From the uncertain future they had come back to the immediate present, and Mrs. Pargeter said something of having promised her only intimate friend, a Frenchwoman much older than herself, a certain Madame de Léra, to go and spend a few days in a villa near Paris—"If you do that," he said, "then I think I may as well go down to Orange and see the house I've just bought there."
She had turned on him with a certain excitement in her manner. "You've bought it? That strange, beautiful place near Orange where you used to stay when you were studying in Paris? Oh, Laurence, I'd no idea that you really meant to buy it!"
A little surprised at the keenness of her interest, he had answered quietly, "Yes, when the owner was going through Paris last week, I found he wanted the money, so—so the house is mine, though none of the legal formalities have yet been complied with. I'm told that the old woman who was caretaker there can make me comfortable enough for the few days I can be away." He added in a different, a lower tone, "Ah! Peggy, if only it were possible for us to go there together—how you would delight in the place!"
"Would you like me to come with you?
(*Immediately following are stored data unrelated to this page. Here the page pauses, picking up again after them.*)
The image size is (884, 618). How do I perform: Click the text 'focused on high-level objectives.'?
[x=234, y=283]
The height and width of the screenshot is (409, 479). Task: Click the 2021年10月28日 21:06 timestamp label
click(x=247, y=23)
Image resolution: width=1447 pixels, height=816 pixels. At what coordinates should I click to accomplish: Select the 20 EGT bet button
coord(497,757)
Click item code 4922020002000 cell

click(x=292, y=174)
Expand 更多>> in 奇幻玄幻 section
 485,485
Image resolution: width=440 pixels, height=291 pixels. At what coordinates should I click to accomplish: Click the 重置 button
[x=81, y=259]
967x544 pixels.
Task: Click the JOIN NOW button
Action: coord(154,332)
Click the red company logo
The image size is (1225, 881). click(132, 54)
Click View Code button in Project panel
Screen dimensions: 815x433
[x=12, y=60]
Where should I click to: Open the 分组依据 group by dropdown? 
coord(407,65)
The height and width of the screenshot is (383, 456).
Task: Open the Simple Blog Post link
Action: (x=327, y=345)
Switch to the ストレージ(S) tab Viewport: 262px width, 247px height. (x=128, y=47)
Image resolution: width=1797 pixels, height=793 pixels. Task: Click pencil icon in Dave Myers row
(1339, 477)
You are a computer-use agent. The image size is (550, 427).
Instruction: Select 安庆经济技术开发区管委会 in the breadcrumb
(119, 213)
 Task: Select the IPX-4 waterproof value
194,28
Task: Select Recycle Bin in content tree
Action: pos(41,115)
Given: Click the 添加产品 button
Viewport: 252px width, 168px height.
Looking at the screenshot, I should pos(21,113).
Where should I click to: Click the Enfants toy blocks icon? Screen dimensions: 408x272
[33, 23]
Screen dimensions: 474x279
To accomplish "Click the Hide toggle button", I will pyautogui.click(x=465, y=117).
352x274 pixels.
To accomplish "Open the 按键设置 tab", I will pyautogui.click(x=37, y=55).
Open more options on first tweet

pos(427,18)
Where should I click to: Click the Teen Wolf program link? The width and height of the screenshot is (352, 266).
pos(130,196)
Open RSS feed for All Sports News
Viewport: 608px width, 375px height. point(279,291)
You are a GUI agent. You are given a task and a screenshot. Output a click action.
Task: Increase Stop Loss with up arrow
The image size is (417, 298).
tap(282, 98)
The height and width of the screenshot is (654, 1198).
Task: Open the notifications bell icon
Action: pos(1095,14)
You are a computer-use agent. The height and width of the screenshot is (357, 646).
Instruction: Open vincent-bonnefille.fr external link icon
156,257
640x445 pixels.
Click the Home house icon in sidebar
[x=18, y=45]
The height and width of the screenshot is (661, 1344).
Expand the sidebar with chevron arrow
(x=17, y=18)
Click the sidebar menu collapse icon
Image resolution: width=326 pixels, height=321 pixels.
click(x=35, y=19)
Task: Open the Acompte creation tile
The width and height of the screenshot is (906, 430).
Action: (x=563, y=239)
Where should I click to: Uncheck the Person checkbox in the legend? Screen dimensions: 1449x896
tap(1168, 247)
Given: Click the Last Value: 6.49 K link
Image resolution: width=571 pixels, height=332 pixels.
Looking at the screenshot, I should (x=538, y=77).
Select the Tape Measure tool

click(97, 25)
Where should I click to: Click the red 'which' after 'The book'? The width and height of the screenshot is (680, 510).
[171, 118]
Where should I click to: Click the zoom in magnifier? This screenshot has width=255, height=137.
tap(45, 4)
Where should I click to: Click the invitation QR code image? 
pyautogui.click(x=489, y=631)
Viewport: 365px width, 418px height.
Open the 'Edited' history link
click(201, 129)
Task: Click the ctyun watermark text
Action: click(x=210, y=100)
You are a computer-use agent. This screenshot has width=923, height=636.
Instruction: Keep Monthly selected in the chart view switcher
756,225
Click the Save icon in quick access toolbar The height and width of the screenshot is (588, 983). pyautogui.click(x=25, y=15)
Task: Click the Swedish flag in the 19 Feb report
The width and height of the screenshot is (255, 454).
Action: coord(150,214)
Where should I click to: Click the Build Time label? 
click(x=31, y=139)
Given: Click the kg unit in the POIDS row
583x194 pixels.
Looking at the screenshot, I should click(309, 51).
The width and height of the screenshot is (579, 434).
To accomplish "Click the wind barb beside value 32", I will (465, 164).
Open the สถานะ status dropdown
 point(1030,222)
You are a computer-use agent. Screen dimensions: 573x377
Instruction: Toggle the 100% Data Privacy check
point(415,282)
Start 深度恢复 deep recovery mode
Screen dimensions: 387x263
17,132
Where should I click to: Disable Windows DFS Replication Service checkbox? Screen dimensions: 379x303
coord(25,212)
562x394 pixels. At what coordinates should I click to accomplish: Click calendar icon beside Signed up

I will if you like, Laurence." She had asked the question very simply—but Vanderlyn, looking at her quickly, had seen that her hand was trembling, her eyes brimming with tears. Then she had spoken gently, deliberately—seeming to plead with herself, rather than with him, for a few days of such dual loneliness for which all lovers long and which during their long years of intimacy they had never once, even innocently, enjoyed. And he had grasped with exultant gratitude—what man would have done otherwise?—at what she herself came and offered him.
Walking up and down the solitary platform, Vanderlyn lived over again each instant of that strange momentous conversation uttered four days ago in the stately sunlit square which forms the heart of old Paris. How the merry ghost of Marion Delorme, peeping out of one of the long narrow casements of the corner house which was once hers, must have smiled to hear this virtuous Englishwoman cast virtue to the light Parisian winds!
Vanderlyn also recalled, with almost the same surprise and discomfort as he had experienced at the time itself, the way in which Margaret Pargeter, so refined and so delicately bred, had discussed all the material details connected with their coming adventure—details from which the American diplomatist himself had shrunk, and which he would have done almost anything to spare her.
"There is one person, and one alone," she had said with some decision, "who must know. I must tell Adèle de Léra—she must have my address, for I cannot remain without news of my boy a whole week. As for Tom"—she had flushed, and then gone on steadily—"Tom will believe that I am going to stay with Adèle at Marly-le-Roi, and my letters will be sent to her house. Besides," she had added, "Tom himself is going away, to England, for a fortnight."
To the man then walking by her side, and even now, as he was remembering it all, the discussion was inexpressibly odious. "But do you think," he had ventured to ask, "that Madame de Léra will consent? Remember, Peggy, she is Catholic, and what is more, a pious Catholic."
"Of course she won't like it—of course she won't approve! But I'm sure—in fact, Laurence, I know—that she will consent to forward my letters. She understands that it would make no difference—that I should think of some other plan for getting them. Should she refuse at the last moment—but—but she will not refuse—" and her face—the fair, delicately-moulded little face Vanderlyn loved—had become flooded with colour.
For the first time since he had known her, he had realised that there was a side to her character of which he was ignorant, and yet?—and yet Laurence Vanderlyn knew Margaret Pargeter too well, his love of her implied too intimate a knowledge, for him not to perceive that something lay behind her secession from an ideal of conduct to which she had clung so unswervingly and for such long years.